Since observations from the 2000–2002 and 2002–2004 HRS waves are pooled, many respondents contribute two observations to the sample. Furthermore, married couples contribute observations to the sample that are likely to be correlated. To account for such potential interdependence in the data, we assumed a clustered rather than identity variance–covariance matrix in order to get valid standard errors for the model coefficients.
Within the eligible study population, about 15% (19% and 10% among the AHEAD and CODA cohorts, respectively) were missing SPS values. Analyses (not shown) revealed that respondents who were older, less educated, had worse cognition, or had more IADL difficulties, were more likely to be missing a SPS value. Since vulnerable populations were less likely to be included in an analysis of complete cases, we used a two-step Heckman Selection model to control for the sample selection pattern in the multivariate analyses.
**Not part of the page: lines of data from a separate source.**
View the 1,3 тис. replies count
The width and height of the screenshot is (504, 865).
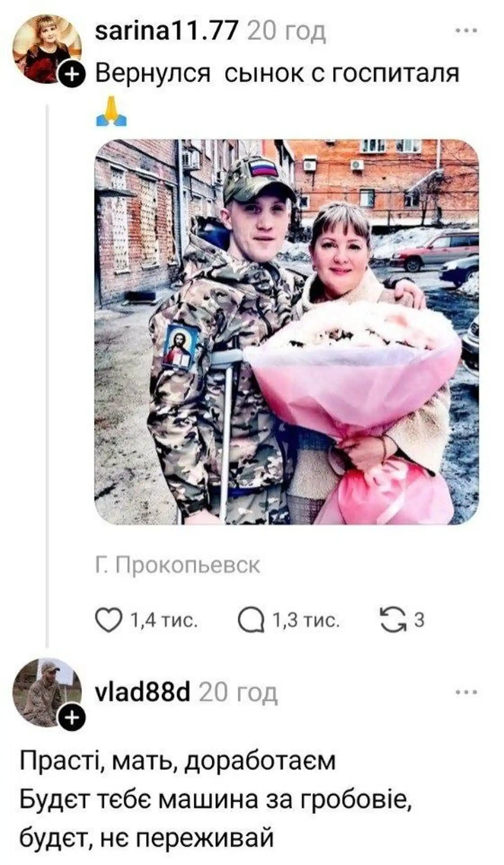click(x=306, y=620)
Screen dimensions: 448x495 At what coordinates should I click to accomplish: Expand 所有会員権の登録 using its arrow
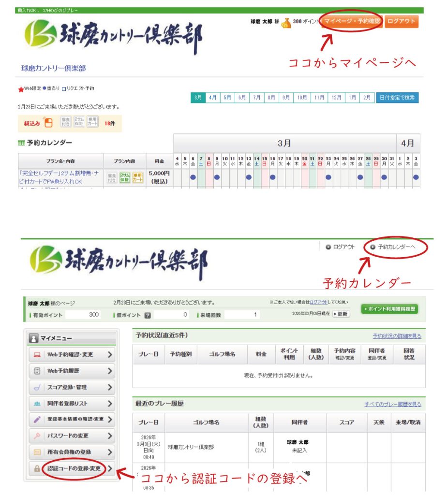click(110, 452)
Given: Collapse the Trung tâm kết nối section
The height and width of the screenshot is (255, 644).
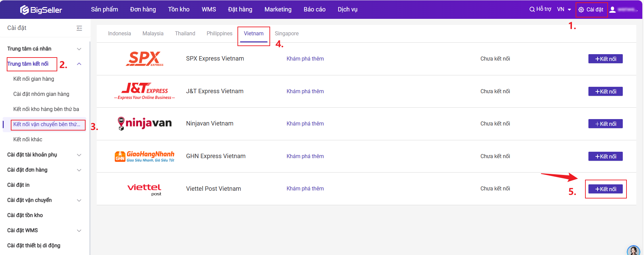Looking at the screenshot, I should click(x=79, y=64).
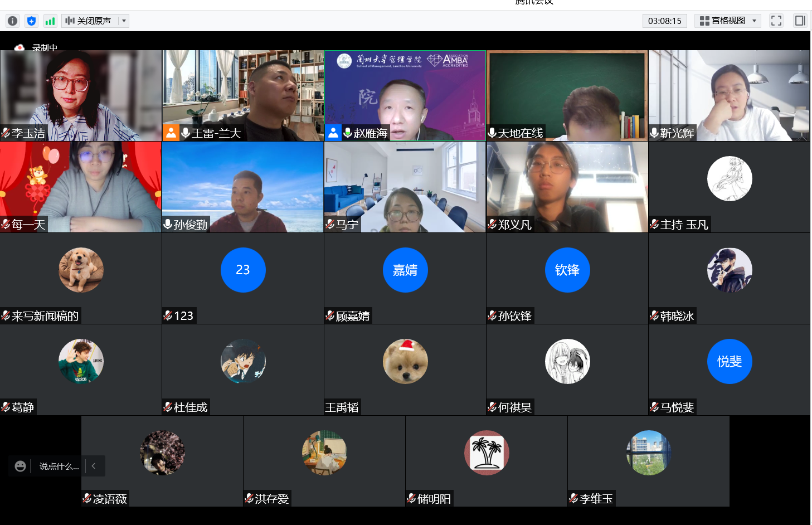Viewport: 812px width, 525px height.
Task: Toggle 关闭原声 original sound button
Action: (x=89, y=21)
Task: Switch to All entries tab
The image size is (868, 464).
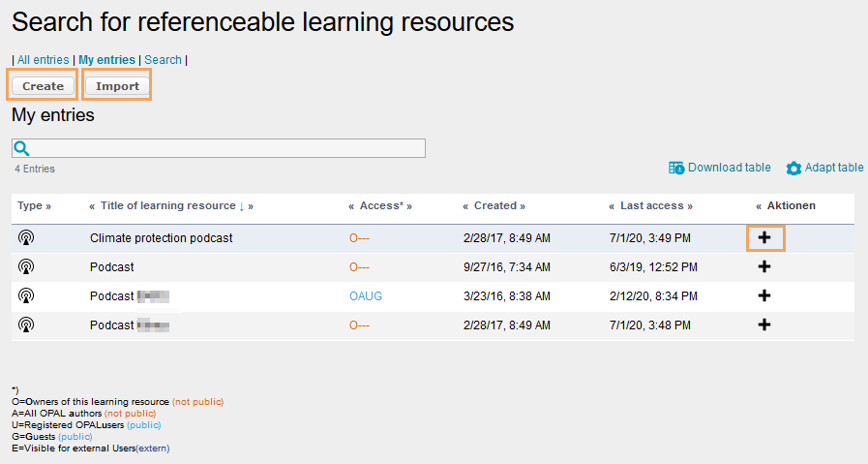Action: coord(44,60)
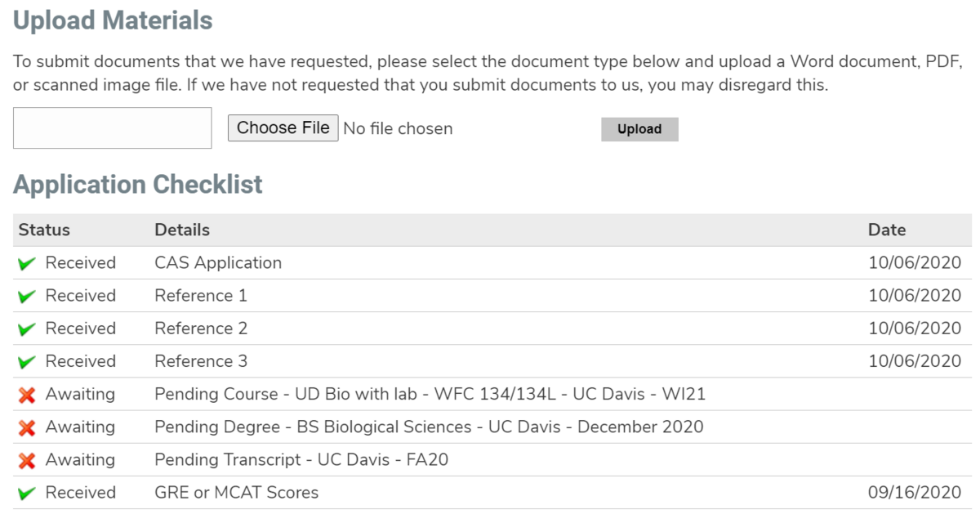Click green checkmark next to Reference 2
The height and width of the screenshot is (523, 980).
click(x=27, y=329)
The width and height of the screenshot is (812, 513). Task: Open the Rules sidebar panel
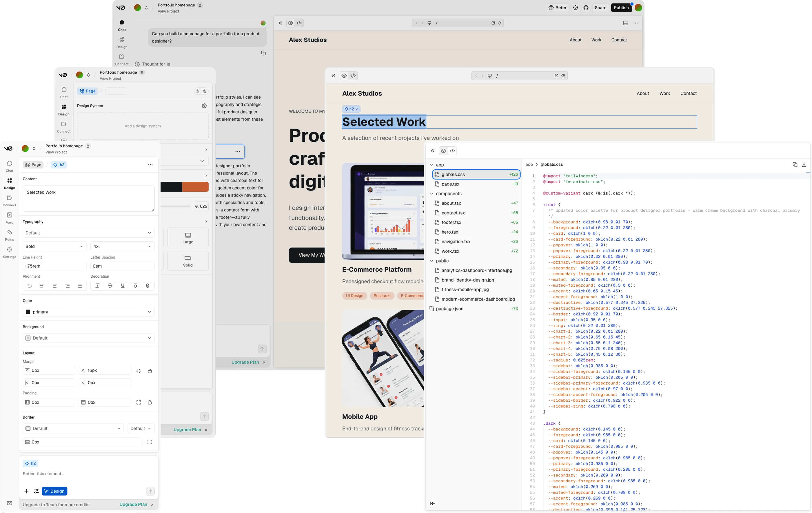tap(9, 235)
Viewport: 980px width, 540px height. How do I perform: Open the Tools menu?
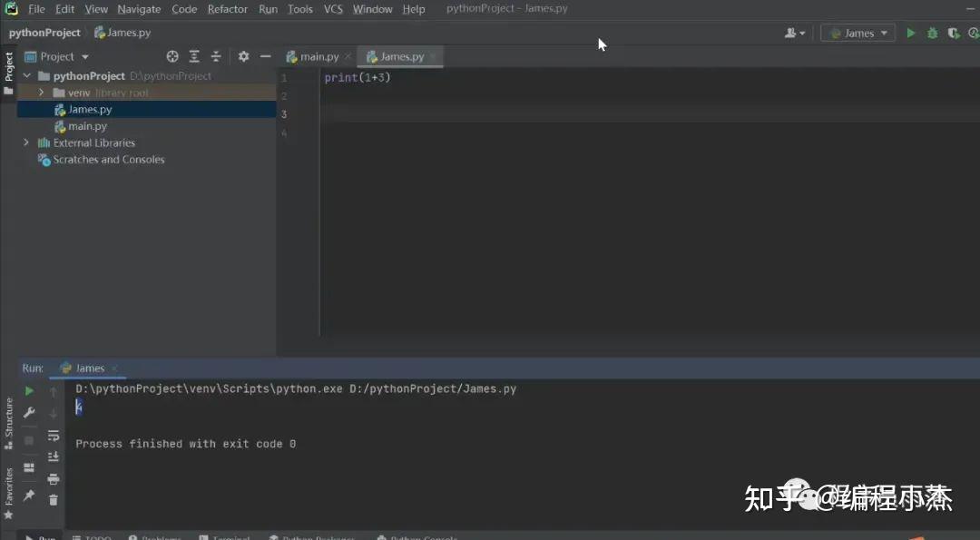(299, 9)
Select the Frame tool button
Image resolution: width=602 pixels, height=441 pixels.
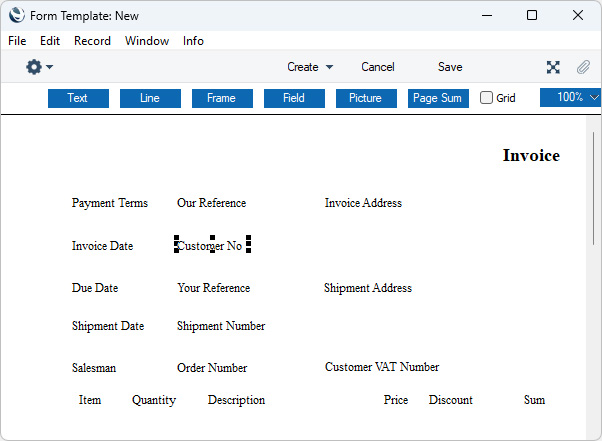(222, 98)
We also tested interactions between anticipated longevity, gender, and marital status in order to capture potential differences in the interpretation of SPS by men and women. However, as there were no significant interactions among these variables (results available upon request), we only report results from regression models with main effects. Hausman’s specification tests (Hausman–McFadden tests) were performed to detect any potential violation of the Independence of Irrelevant Alternatives (IIA) assumption (Greene, 2000).
Results
Table 1 shows the unweighted sample distribution of the outcome variable. The majority (73%) of older respondents who lived more than 10 miles away from their nearest child at baseline stayed at that distance, while approximately 14% of respondents ended up living closer to children at the follow-up. Most of the increase in proximity was due to moves by children; about a third of the moves (5%) were by older respondents while about two thirds of the moves (9%) were by children. The transition rates for both types of moves were fairly similar in the two cohorts. Mortality, nursing home admission, and other types of attrition were, however, higher in the older (AHEAD) cohort.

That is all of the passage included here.